Backstory, I was diagnosed with APS when I was 21 years old, at that time they said it was Lupus Anticoagulant, but have since amended that I have the classical symptoms of APS.

In May 2013, my sweet baby boy Carter was born at 27 weeks and 5 days stillborn. At this time I was on a 80/mg of lovenox but not being monitored via the blood test to monitor lovenox and baby. Needless to say there were tons of clots in the placenta. Eventually with my weight and the baby we were not theraputic, and he passed. I also was on Prenatals.

Now, Jan 7th, 2015 (a few days ago) I was 17 weeks and 2 days pregnant. I was in the hospital twice that week, earlier for cramping and a clot that came out (small like a nickel) they diagnosed me with Bacterial Vaginosis and an inflammed cervix that they could put their finger tip into but the inner cervix was still closed. They seemed okay with that and scheduled an ultrasound the next week for (3 days later to measure the cervix). Baby's heart beat was good.

Then I called the next day cause my cramping was worse, and I was spotting more they said it was normal given what was happening. The next day (the 6th) I called because i was having very frequent and extremely painful cramping still with spotting. They said to come in so they could figure out what was causing the pain. I went in and the nurse said she could feel membrane when she pressed into the cervix, again baby's heart was beating no problem. I was admitted that night, and an ultrasound showed bleeding in the uterus, and a short cervix. They gave me labor stopping medication and said that sometimes the meds don't work, which they did for me. The next day (the 7th) I had that ultrasound scheduled so I went to it. Baby was so happy in there moving around, with a great heartbeat we also found out that we were having a girl! They told me that it looked like I had a small placental abruption, and showed me where blood was pooling up in the uterus. It was a long day of waiting but the doctor said that some people can have a placental abruption and make it to full term so some hope was still there, we just didn't know what would happen, they also wanted me to use progesterone vaginally to help with my cervix. That night my husband went home for a few hours, and luckily he came back about half and hour before I gave birth. I was cramping rhymically but I didn't realize it, I wrote it down. She was born at 9:25 pm to just me in the bathroom. I felt the water break and seconds later I was holding her. She was alive and moving her arms and legs. She lived for an hour and 12 minutes. They doctors and nurses were shocked that she lived that long. I was severely losing blood (full uterus, gushing amounts every few minutes) but I refused to leave my little Amelia Rose while she was still alive. I wanted her to pass away with both of her parents with her, and she did. I had most of a D&C (cause I was already dilated) which was really difficult to leave her, and then coping with the loss of her with the pain of the D&C. My husband said that as he looked over at me I was growing paler and paler, and that his grief and sadness for Amelia was compounded with his fear of losing me.

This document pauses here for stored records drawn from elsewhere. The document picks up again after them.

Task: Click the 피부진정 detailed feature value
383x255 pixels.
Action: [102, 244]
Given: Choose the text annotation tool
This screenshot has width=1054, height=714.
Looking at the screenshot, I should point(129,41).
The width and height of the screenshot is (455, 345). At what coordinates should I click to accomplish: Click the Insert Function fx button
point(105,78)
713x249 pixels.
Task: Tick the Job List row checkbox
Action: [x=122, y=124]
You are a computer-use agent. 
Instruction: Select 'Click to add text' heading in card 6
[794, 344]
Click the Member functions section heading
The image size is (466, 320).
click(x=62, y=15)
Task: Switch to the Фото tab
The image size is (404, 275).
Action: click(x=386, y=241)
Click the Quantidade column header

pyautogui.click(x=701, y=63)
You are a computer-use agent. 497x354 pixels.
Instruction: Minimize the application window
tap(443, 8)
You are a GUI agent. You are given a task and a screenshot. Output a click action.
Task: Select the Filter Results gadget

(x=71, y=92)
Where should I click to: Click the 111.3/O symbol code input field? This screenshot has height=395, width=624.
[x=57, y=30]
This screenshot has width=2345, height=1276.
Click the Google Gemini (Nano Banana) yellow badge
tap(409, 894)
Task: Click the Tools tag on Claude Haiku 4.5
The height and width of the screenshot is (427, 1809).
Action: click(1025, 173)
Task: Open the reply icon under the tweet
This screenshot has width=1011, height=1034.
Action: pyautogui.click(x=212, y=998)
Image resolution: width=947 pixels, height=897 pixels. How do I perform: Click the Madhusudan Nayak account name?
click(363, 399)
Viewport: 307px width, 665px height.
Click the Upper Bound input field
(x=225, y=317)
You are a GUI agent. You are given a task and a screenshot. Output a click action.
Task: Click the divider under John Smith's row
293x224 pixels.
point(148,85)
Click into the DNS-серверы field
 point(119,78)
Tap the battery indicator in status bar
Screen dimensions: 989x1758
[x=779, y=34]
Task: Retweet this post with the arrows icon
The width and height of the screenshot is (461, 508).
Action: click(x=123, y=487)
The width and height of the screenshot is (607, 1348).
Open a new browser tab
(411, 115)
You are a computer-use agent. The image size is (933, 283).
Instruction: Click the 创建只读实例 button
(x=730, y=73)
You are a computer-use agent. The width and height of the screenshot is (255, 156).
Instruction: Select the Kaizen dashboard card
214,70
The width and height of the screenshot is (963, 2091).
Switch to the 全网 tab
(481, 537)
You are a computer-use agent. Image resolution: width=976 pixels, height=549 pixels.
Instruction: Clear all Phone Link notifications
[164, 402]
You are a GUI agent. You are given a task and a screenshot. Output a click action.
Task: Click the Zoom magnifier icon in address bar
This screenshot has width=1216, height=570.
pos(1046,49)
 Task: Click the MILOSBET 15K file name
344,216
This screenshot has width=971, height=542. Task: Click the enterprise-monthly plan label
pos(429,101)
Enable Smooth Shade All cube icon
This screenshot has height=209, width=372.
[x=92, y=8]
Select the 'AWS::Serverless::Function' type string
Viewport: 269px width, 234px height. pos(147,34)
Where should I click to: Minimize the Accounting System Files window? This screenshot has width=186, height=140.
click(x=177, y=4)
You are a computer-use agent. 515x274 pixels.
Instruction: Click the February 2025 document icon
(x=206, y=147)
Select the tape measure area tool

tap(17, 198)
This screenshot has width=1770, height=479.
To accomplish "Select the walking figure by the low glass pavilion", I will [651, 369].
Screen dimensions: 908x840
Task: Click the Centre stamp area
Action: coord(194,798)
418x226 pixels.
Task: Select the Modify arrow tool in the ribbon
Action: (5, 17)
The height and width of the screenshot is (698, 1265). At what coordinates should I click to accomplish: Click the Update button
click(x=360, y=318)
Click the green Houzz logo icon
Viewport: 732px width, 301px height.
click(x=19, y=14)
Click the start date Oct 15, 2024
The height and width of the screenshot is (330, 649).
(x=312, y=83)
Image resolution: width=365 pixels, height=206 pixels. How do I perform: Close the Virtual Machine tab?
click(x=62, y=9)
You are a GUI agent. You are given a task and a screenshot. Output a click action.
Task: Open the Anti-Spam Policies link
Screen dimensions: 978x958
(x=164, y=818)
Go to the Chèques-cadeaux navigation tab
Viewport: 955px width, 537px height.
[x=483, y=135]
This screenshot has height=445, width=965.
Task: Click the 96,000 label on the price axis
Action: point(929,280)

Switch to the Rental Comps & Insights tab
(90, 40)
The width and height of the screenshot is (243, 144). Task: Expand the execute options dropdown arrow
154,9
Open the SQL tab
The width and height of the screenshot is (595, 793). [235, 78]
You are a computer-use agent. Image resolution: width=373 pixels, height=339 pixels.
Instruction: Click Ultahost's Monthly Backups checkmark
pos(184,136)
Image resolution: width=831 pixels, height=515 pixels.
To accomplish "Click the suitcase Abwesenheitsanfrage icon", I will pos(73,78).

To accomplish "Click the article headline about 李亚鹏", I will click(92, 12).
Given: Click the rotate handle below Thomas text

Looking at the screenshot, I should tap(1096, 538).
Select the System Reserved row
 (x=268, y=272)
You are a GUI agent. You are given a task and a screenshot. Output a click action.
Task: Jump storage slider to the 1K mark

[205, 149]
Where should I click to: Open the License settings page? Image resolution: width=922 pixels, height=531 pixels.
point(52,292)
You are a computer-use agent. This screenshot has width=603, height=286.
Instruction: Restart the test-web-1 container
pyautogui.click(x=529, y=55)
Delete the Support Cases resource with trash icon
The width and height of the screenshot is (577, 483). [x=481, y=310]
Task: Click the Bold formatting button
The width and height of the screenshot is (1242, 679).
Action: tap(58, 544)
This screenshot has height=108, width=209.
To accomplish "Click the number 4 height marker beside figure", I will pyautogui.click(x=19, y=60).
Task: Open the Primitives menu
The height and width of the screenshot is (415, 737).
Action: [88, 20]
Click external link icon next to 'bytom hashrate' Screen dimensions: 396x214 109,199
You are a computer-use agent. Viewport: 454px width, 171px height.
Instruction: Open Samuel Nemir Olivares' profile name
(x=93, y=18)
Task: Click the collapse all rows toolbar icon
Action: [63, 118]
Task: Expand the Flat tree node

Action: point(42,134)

When I was pregnant with Amelia I was on 100 mg/2x daily lovenox with 1 baby asprin, prenatals, vitamin D, 4mg folic acid.

My question to all of you is, what did you take that resulted in your healthy pregnancy? The doctors mentioned Plaquenil as an option next time possibly. I have APS but not Lupus. It seems terrible to be thinking of a future pregnancy already with Amelia only being gone for a few days, but I need to look to the future, and believe that she is with her brother Carter somewhere playing in the sand, or playing with legos.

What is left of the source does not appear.